→ **OBJECTIF**
Recopiez mot pour mot tous les enregistrements ci-dessous, en laissant les images de côté.

→ **LIGNES DE DONNÉES**
= = =

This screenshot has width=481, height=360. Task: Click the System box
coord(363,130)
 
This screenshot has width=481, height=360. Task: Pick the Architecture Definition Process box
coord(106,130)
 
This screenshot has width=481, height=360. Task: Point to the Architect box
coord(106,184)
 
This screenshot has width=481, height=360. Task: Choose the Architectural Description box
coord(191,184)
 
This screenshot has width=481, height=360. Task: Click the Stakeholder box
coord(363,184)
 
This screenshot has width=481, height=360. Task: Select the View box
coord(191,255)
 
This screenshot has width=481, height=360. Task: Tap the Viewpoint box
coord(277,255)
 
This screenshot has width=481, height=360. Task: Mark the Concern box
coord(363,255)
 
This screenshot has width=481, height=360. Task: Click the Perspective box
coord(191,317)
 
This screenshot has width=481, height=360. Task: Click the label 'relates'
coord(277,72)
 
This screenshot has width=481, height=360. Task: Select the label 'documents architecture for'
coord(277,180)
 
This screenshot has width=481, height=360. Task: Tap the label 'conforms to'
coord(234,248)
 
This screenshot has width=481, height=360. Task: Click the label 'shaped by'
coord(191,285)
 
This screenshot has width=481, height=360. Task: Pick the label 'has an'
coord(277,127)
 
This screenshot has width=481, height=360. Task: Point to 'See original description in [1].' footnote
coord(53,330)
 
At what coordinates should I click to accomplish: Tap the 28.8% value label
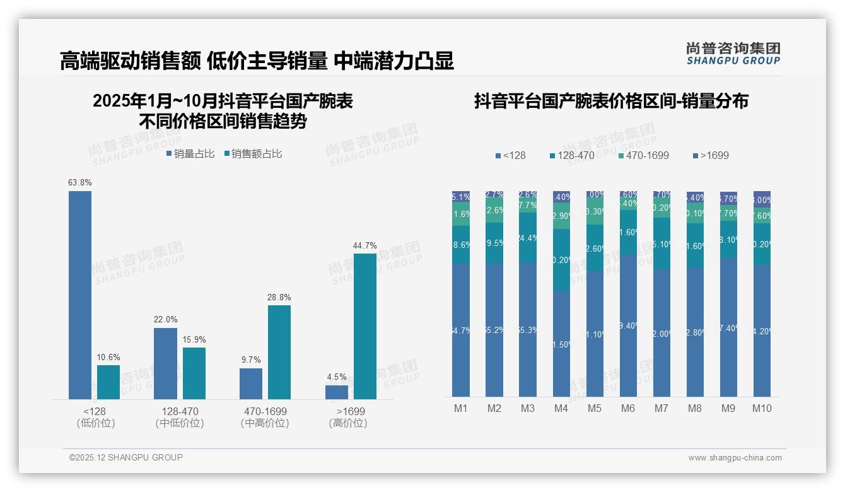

= = =

→ **RÉSULTAT ATTENDU**
This screenshot has width=481, height=360. Task: Click the System box
coord(363,130)
 
This screenshot has width=481, height=360. Task: Pick the Architecture Definition Process box
coord(106,130)
 
This screenshot has width=481, height=360. Task: Point to the Architect box
coord(106,184)
 
This screenshot has width=481, height=360. Task: Choose the Architectural Description box
coord(191,184)
 
This screenshot has width=481, height=360. Task: Click the Stakeholder box
coord(363,184)
 
This screenshot has width=481, height=360. Task: Select the View box
coord(191,255)
 
This screenshot has width=481, height=360. Task: Tap the Viewpoint box
coord(277,255)
 
This screenshot has width=481, height=360. Task: Mark the Concern box
coord(363,255)
 
This screenshot has width=481, height=360. Task: Click the Perspective box
coord(191,317)
 
This screenshot has width=481, height=360. Task: Click the label 'relates'
coord(277,72)
 
This screenshot has width=481, height=360. Task: Select the label 'documents architecture for'
coord(277,180)
 
This screenshot has width=481, height=360. Task: Tap the label 'conforms to'
coord(234,248)
 
This screenshot has width=481, height=360. Task: Click the label 'shaped by'
coord(191,285)
 
This screenshot has width=481, height=360. Task: Pick the label 'has an'
coord(277,127)
 
This screenshot has width=481, height=360. Task: Point to 'See original description in [1].' footnote
coord(53,330)
 
At what coordinates should I click to accomplish: Tap the 28.8% value label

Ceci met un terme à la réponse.